Change is inevitable, so an approach to change grounded in foresight is essential, focusing on identifying and preparing for future disruptive changes that are likely to occur. The first step in practicing foresight, according to ASAE ForesightWorks, is to define your purpose. Are you engaging in anticipatory learning to gather information about the future, or should your foresight activities support strategic planning, organizational risk assessment, or innovation and business development? Engage your board and staff leaders in that purpose. It seems simple, but talking about the future can feel like an abstract exercise, so identifying a purpose—and engaging others in a commitment to it—will focus efforts on concrete objectives and decisions.
The purpose will also help you identify relevant drivers of change, those future disruptors identified in the ForesightWorks research, which can be used to define how you go forward. If the goal is to support strategic planning, identify drivers of change that connect to your strategic objectives. To support innovation or nondues revenue, look for drivers of change related to planned initiatives or potential growth areas.

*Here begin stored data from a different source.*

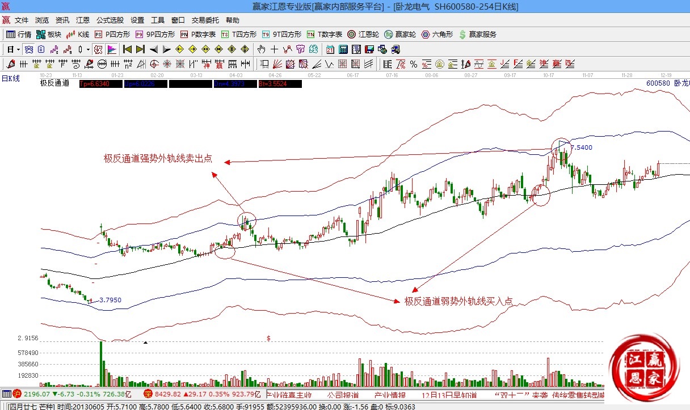Viewport: 690px width, 410px height.
Task: Expand the 日 period dropdown arrow
Action: pyautogui.click(x=18, y=49)
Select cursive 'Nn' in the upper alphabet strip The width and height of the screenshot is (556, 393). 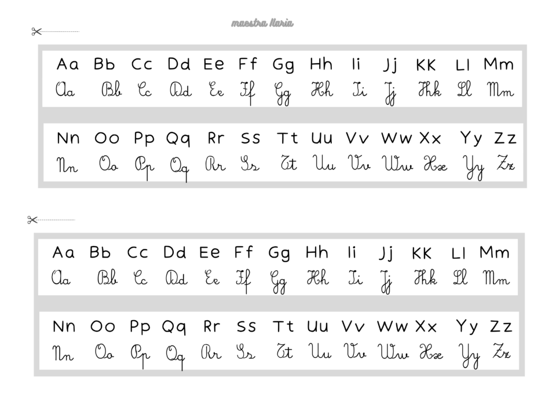click(x=67, y=165)
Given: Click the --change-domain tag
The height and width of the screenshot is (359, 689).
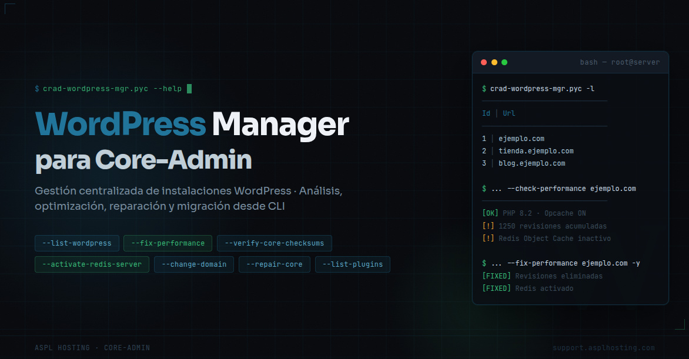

If your stakeholder conversations about drivers of change seem too focused on the here and now, encourage everyone to take an imaginary step back: If this happening, then what else might happen as a result?
The goal in applying foresight is to think through a longer timeframe. Consider how much time is needed to achieve the outcomes derived from your purpose. Are you developing a three-year strategic plan or creating a product with a 10-year lifecycle? If your stakeholder conversations about drivers of change seem too “current”—too focused on the here and now—encourage everyone to take an imaginary step back: If this is happening now, what are some possible effects and implications that could emerge during our timeframe that also need to be considered? Or, more simply, if this happening, then what else might happen as a result?
The ASAE ForesightWorks User’s Guide, which is included in the ASAE ForesightWorks Complete Collection and available on its own in print and PDF formats, provides guidance and resources—including worksheets, meeting outlines and agendas, a step-by-step process for identifying drivers of change relevant to your objectives, and tips for engaging champions and reframing questions to get more reluctant stakeholders on board.
The foundation’s research on innovation highlights the importance of starting change management with defined objectives. According to the Associations Innovate report, study respondents said goal setting was highly effective in their innovation efforts, but not many were setting goals on a regular basis. Only 23 percent said that they had established goal-setting processes “to a considerable or great extent,” while just 32 percent said they had a process to identify problems and innovation opportunities to the same extent.
Leadership is key. According to the report, the CEO “plays a critical role in formulating and establishing an association’s overall approach to innovation … [and is] crucial to developing and implementing a vision for the future, of which innovation goals and priorities are an integral part.”
The CEO also has to engage the board to create an effective innovation culture. While 67 percent of participants’ boards were considerably or greatly involved in approving innovation funding, they were less likely to be engaged in other ways, like setting the innovation agenda (54 percent), evaluating the portfolio (34 percent), evaluating projects (25 percent), or promoting innovation culture (18 percent).
While every association has different needs, CEOs can guide their boards to support innovation culture through whatever roles board members play. By using and returning to defined goals and metrics (and the related drivers of change), CEOs can establish a shared vision of the future, keep the board attentive to the big picture, and assess whether innovation efforts are relevant and focused.
Association nondues revenue was severely disrupted by the pandemic. Organizations may look to develop new products and services to jumpstart revenue, but recent research suggests that leaders may want to assess their internal systems before they start launching new offerings.
Advancing Business-Venture Innovation, a series of five reports, was designed to “de-risk” business innovation by helping leaders assess their organizations’ readiness to support change and respond to challenges. In looking at eight domains critical to venture success, the research found that associations are generally strong in recruiting diverse talent needed for successful innovation, but they lagged in others, particularly digital practices and operational agility. The self-assessment tool included with the reports asks critical performance questions for all eight domains, allowing leaders to identify strengths and weaknesses in their organizations. This assessment empowers executives to create change in their organizations to support the changes they want to make for their industries.